— WHAT TO WORK ON —
Please find each line in the items below that contains the word "panel", treating uppercase and lowercase as different, and copy those lines out in full.

— MATERIAL SUPPLIED —

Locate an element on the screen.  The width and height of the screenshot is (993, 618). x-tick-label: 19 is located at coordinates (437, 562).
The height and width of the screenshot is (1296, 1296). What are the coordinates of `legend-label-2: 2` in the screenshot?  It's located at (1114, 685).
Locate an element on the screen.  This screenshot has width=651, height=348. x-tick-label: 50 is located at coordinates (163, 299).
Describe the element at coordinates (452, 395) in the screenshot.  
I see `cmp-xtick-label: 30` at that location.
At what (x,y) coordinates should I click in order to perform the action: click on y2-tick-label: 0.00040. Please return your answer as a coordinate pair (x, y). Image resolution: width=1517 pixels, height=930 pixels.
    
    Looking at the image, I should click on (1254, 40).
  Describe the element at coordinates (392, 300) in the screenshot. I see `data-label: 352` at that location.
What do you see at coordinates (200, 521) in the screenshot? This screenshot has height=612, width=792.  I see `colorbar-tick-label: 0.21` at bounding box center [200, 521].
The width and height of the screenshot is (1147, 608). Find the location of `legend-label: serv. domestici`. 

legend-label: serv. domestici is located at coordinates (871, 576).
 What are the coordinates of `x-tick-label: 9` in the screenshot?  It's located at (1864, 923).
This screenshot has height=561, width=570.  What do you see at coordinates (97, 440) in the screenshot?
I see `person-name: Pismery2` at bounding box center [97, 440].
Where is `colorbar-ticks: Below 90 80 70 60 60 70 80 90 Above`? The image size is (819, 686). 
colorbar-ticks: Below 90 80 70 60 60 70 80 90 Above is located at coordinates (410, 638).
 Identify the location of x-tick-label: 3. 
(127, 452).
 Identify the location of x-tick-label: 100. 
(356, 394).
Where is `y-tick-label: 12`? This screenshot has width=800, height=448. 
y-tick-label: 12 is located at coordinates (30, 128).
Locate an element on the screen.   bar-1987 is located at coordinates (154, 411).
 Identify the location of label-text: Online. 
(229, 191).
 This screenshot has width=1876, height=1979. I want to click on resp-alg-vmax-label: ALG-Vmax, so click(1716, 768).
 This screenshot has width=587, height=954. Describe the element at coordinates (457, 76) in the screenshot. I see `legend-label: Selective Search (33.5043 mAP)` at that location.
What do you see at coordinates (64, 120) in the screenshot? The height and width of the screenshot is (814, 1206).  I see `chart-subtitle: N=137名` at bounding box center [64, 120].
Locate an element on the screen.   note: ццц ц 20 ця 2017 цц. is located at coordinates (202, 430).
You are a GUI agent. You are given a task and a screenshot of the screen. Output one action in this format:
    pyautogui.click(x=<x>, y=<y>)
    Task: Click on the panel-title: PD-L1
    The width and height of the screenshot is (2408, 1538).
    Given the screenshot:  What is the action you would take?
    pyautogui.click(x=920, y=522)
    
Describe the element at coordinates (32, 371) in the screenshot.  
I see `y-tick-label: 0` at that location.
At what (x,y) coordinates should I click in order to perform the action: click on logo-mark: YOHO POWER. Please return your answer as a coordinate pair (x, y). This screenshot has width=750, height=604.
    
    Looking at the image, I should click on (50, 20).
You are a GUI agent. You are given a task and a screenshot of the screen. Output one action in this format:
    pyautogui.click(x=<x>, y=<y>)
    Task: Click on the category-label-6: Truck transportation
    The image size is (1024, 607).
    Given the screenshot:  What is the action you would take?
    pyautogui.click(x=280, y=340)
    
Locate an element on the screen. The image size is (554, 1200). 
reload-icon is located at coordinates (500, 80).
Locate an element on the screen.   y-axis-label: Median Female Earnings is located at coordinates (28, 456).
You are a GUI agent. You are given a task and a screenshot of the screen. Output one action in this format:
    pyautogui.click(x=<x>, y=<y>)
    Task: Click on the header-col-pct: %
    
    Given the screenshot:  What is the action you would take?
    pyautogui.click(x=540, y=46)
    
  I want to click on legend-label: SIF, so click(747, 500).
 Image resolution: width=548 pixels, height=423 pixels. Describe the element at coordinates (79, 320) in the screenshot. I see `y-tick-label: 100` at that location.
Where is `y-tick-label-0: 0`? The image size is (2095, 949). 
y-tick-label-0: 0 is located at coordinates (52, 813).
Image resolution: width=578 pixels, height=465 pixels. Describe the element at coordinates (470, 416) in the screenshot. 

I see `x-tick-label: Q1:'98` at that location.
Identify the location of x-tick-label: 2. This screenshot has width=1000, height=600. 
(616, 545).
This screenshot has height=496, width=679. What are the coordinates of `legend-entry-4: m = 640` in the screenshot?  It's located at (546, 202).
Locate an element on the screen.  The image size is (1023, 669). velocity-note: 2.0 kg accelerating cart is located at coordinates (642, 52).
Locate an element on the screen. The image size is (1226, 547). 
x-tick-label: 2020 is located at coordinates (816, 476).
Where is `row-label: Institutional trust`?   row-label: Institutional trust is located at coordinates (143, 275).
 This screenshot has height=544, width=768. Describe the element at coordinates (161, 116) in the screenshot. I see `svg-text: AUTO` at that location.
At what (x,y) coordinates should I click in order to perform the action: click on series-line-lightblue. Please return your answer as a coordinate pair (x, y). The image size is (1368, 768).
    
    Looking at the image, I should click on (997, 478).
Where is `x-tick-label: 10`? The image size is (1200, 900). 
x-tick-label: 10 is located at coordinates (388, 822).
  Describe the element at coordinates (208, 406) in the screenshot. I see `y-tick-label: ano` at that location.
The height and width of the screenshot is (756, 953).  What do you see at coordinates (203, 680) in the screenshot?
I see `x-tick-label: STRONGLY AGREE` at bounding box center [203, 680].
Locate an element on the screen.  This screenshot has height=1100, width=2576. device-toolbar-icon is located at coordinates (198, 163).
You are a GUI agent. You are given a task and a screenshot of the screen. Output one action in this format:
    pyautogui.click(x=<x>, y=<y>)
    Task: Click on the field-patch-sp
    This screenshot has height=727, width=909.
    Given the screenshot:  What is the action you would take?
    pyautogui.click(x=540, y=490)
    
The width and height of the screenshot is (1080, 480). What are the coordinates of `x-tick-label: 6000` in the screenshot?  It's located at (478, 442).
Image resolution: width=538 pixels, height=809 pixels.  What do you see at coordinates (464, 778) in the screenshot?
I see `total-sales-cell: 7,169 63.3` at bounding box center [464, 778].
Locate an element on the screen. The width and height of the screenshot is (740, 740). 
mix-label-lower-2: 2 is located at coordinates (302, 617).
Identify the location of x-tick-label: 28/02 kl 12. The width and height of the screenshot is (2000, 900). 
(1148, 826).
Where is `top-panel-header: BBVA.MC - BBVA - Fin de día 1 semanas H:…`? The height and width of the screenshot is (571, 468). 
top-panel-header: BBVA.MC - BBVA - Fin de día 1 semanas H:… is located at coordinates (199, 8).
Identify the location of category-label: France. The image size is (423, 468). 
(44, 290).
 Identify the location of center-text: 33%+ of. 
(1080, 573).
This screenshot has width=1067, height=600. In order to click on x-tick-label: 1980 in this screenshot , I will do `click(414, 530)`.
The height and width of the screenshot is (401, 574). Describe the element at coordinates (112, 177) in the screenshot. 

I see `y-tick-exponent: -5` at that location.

— OUTPUT FOR THIS TASK —
    Task: Click on the panel-title: PD-L1
Where is `top-panel-header: BBVA.MC - BBVA - Fin de día 1 semanas H:…`? The height and width of the screenshot is (571, 468). 
top-panel-header: BBVA.MC - BBVA - Fin de día 1 semanas H:… is located at coordinates (199, 8).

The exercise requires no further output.